Media
UN Women’s HeForShe Head meets Hong Kong in August at HKU
26 Aug 2016
Elizabeth Nyamayaro – Senior Advisor to the Under-Secretary-General and Executive Director of UN Women and Head of the HeForShe Initiative – returned to Hong Kong this August to inspire students as the 2016–2017 academic year begins. On August 26, 2016 (today), the University of Hong Kong (HKU) hosted Ms. Nyamayaro and welcomed new students by facilitating a series of events engaging men to work with women to achieve gender equality.
"HeForShe starts with the belief that all of us are equal...and should be free from undue expectations, stereotypes or limitations because of our race, nationality, sexuality, or gender," Elizabeth Nyamayaro said. "We are honoured to have The University of Hong Kong's President Mathieson as a HeForShe IMPACT 10x10x10 Champion - in fact, he was our first University IMPACT Champion - and has committed to be a true champion of gender equality in the region."

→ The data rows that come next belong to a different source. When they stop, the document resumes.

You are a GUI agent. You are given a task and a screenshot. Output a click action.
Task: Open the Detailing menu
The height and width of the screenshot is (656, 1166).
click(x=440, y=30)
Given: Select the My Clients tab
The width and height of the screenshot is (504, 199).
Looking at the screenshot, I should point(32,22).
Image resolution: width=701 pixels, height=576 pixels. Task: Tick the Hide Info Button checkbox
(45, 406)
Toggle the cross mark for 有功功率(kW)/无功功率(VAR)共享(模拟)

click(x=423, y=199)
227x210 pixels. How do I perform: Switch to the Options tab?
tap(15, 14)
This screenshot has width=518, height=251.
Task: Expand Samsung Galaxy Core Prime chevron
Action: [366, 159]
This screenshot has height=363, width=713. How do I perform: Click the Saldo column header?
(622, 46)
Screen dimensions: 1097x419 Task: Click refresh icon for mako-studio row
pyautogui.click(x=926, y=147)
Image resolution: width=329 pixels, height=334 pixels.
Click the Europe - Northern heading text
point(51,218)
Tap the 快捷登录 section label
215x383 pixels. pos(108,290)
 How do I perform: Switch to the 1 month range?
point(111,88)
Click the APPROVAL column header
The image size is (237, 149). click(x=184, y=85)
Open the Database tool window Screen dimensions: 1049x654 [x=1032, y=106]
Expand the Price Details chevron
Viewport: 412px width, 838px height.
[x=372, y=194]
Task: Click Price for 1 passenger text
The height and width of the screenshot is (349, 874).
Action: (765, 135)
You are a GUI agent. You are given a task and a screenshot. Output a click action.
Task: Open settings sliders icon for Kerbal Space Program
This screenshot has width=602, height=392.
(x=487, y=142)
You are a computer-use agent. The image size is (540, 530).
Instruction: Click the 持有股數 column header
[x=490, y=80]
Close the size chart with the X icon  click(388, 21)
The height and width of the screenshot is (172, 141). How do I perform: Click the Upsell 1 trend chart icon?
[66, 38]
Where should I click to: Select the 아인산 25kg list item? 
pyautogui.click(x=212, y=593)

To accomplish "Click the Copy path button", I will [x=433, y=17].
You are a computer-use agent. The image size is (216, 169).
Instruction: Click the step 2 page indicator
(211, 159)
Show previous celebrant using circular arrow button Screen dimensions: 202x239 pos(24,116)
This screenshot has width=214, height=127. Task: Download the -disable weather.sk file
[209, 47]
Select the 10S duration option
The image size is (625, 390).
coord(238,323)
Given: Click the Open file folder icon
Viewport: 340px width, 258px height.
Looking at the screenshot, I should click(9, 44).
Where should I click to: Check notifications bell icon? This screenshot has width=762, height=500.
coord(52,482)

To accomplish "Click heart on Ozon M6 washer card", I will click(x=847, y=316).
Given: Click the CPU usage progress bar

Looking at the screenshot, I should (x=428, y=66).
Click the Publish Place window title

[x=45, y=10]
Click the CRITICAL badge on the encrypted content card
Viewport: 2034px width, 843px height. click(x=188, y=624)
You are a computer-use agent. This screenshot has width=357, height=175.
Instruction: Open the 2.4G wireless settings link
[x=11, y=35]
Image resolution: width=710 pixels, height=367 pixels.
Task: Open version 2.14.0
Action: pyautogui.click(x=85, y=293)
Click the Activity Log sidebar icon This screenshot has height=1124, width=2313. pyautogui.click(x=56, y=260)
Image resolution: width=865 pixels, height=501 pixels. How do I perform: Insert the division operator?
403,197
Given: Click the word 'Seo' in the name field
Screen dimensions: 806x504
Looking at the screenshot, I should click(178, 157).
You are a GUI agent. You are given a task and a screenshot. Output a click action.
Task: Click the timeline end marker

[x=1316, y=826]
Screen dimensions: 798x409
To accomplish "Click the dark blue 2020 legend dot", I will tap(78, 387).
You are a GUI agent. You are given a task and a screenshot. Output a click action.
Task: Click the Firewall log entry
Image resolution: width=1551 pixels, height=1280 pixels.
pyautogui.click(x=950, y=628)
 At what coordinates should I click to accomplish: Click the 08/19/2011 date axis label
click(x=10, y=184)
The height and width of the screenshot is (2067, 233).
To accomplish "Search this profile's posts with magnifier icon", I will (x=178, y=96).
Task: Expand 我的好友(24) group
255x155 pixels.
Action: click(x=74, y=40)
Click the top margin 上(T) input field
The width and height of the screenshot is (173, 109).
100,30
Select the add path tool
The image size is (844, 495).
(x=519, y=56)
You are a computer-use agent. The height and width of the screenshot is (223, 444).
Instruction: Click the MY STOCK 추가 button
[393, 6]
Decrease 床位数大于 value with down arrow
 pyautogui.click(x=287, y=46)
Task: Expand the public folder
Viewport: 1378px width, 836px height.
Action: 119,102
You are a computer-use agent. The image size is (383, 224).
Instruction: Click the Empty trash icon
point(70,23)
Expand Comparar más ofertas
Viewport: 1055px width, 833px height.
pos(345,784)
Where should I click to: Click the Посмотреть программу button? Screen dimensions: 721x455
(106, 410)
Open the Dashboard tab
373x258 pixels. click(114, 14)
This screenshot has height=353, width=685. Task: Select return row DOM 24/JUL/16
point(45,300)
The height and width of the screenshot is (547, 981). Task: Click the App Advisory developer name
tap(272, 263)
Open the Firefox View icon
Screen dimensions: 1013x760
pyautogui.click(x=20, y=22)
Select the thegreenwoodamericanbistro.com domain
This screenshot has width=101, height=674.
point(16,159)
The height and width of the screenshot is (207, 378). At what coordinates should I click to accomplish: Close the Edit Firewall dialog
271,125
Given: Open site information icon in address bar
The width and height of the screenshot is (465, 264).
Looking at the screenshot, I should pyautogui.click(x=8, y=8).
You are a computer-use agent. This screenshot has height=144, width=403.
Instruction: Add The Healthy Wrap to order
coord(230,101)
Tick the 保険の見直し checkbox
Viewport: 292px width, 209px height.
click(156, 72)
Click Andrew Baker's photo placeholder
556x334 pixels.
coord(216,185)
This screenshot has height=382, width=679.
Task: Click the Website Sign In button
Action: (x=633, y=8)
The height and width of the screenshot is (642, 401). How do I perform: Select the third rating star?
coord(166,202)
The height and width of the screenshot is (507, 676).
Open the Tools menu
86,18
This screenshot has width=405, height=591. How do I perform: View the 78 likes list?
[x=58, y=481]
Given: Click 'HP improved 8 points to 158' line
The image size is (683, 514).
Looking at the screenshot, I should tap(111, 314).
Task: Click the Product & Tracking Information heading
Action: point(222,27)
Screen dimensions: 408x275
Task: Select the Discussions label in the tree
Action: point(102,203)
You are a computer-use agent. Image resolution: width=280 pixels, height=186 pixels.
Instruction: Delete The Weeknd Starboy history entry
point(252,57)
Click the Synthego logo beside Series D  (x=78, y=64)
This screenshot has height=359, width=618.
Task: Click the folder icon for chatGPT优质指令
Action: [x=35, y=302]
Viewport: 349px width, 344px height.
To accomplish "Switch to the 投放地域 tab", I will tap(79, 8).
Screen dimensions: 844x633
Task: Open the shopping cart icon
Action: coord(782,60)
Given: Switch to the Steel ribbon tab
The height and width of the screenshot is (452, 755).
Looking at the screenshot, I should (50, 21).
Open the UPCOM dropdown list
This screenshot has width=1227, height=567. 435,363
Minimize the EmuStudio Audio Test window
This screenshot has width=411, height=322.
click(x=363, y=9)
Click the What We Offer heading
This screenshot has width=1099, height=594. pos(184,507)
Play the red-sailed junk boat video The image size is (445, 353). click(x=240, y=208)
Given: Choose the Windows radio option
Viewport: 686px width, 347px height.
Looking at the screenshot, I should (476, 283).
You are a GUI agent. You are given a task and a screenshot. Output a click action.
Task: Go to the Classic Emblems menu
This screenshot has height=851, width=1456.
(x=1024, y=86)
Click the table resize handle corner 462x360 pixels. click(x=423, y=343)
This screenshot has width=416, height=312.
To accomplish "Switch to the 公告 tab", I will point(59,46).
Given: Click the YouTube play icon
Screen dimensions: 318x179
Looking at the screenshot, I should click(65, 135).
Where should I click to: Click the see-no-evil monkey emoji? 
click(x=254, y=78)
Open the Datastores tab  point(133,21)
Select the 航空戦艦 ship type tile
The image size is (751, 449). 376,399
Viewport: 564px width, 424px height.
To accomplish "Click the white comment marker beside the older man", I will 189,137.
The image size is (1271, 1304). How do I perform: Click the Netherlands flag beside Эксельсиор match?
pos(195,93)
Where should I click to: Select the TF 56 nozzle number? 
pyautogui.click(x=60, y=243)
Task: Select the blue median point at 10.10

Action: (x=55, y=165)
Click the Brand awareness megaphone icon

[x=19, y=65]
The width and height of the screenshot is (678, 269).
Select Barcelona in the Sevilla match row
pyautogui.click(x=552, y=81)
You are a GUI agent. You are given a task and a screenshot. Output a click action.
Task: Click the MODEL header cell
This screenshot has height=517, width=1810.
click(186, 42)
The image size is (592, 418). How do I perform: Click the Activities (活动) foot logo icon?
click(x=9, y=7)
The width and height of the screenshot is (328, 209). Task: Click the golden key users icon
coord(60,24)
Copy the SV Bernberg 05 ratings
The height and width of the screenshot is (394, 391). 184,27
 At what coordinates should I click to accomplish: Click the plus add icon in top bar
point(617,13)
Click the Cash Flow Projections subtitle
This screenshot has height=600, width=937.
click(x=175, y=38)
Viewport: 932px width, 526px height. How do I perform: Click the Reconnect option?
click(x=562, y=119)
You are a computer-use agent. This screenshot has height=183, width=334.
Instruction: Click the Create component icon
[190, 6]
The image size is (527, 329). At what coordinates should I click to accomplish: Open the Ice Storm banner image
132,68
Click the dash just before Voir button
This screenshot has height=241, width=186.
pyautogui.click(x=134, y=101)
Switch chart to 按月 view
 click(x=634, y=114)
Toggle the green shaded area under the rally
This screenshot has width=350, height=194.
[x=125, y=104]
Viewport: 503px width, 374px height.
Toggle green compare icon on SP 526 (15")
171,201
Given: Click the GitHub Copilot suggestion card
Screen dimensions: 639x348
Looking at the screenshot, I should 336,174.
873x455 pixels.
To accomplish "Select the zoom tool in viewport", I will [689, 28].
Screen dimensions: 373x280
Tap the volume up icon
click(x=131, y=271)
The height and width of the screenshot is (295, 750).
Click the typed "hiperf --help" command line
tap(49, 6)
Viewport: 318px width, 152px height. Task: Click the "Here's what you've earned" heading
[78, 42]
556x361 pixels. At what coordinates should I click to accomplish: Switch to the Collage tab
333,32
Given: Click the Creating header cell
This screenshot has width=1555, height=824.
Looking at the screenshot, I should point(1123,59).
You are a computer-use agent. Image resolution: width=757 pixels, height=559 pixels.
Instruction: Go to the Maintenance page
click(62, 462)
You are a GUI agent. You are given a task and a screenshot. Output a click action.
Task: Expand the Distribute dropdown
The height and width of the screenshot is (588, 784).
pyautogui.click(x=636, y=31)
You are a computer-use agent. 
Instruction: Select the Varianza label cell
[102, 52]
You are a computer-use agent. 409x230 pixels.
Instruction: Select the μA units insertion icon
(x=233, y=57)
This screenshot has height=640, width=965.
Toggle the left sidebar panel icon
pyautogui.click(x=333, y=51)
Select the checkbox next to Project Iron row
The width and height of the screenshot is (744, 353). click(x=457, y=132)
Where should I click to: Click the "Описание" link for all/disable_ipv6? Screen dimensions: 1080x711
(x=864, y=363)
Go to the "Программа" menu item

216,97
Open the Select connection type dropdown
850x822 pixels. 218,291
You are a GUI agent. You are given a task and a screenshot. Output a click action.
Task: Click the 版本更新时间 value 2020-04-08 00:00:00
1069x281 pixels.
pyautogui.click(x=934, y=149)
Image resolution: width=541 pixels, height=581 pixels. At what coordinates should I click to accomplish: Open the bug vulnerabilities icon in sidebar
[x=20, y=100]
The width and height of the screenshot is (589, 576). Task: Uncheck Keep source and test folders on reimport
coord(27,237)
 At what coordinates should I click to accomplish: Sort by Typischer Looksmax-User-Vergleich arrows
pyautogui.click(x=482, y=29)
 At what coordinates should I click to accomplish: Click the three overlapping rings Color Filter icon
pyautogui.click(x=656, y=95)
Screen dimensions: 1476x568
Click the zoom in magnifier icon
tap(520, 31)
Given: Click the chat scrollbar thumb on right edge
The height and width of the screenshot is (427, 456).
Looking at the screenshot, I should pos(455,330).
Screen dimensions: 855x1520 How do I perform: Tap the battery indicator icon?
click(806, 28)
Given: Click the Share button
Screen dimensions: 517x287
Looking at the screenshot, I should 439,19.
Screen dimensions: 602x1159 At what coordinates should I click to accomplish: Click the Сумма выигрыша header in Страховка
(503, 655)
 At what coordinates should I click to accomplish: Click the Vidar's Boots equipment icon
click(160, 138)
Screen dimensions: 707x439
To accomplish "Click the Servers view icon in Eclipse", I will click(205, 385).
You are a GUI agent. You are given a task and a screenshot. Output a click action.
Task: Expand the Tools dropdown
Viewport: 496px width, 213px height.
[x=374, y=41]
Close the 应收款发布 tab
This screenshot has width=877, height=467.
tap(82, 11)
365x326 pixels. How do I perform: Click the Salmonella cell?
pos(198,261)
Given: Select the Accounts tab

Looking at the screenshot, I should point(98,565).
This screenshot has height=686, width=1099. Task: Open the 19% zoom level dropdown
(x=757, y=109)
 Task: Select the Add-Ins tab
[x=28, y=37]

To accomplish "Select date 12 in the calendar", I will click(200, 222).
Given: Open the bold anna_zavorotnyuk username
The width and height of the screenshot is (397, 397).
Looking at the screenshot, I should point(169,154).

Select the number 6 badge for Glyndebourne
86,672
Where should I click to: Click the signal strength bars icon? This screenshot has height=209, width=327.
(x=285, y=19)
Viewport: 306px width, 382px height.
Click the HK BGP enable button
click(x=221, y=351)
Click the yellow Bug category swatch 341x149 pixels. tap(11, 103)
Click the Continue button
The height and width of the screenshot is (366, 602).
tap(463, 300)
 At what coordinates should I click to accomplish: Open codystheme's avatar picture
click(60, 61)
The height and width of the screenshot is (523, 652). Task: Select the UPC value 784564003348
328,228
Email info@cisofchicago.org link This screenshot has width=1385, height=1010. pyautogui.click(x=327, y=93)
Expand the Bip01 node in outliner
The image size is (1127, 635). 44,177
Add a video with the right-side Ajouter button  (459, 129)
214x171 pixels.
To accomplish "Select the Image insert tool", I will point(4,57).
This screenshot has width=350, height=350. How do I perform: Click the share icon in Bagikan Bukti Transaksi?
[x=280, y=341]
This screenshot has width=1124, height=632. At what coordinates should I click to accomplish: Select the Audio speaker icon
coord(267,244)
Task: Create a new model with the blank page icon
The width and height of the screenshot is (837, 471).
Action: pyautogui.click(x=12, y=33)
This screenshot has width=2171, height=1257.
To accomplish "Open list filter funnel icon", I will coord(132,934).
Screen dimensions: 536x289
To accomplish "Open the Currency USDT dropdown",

The August series includes: (i) a student-led HKU 2016 Idea-thon on 26 August (Friday) afternoon, facilitated by Ms. Nyamayaro for students to throw in ideas and collectively work out creative solutions on breaking gender stereotypes on campus and in the community, and (ii) a workshop and town hall meeting - HeForShe: Conversation and Collaboration for Change on 29 August (Monday) morning where students, faculty, and administrators from HKU and the Chinese University of Hong Kong (CUHK), along with corporate, non-governmental organisations, and government leaders will gather for collaboration to strengthen HeForShe impact in our homes and institutions.
The HKU President and Vice Chancellor Professor Peter Mathieson added: “I was convinced that gender equity needed tackling here because of the statistics on gender imbalance at HKU and in the university sector in Hong Kong and in Asia more widely. The attitudes that I encountered here, including amongst many successful women, were that it was too entrenched a problem to be worth tackling, that it was somehow ‘just the way it is’ and we should all accept it.”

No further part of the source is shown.